• _Exercise aim_: Put the lines into a numbered list, leaving out blank lines and the pictures.

Entries that point to words and elements:
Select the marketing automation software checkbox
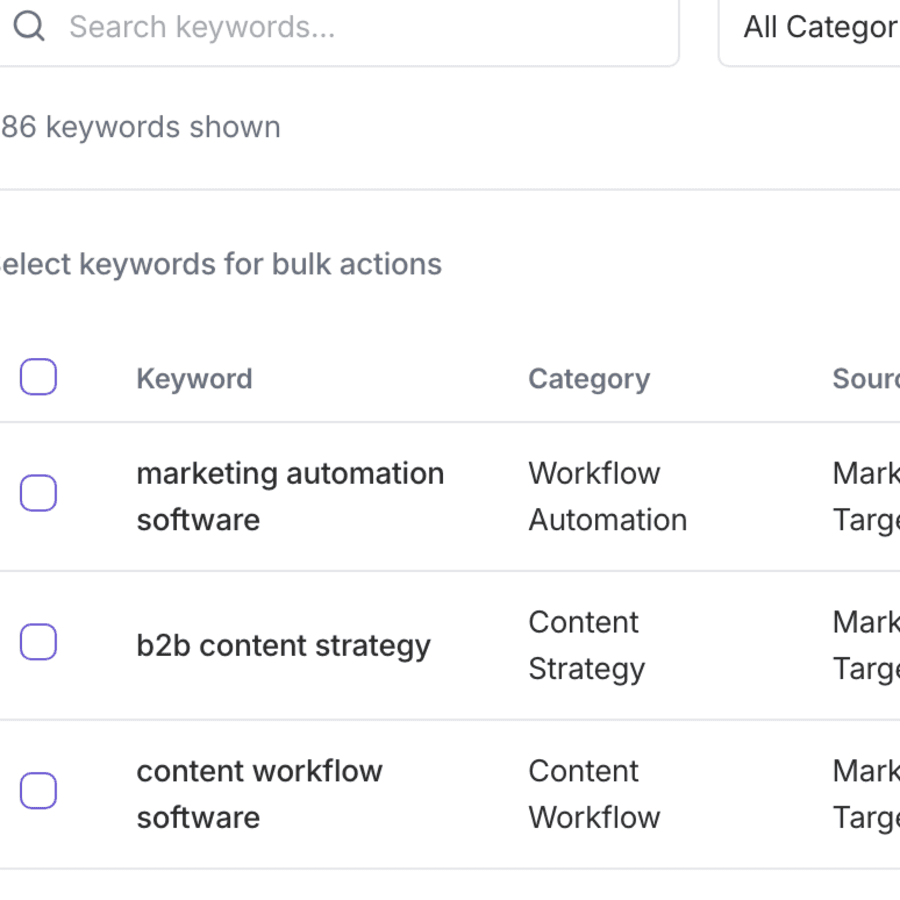click(38, 493)
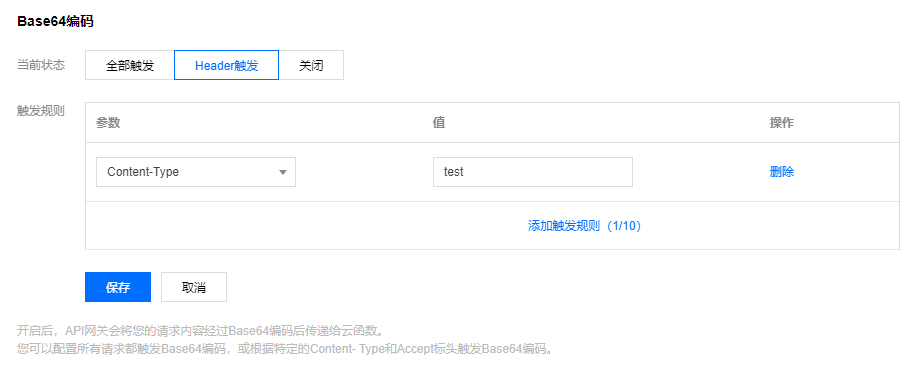The width and height of the screenshot is (907, 365).
Task: Click the Base64编码 section heading
Action: (56, 21)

• _Exercise solution_:
1. Select the marketing automation software checkbox
2. click(38, 493)
3. The width and height of the screenshot is (907, 365).
4. Task: Click the Base64编码 section heading
5. Action: (56, 21)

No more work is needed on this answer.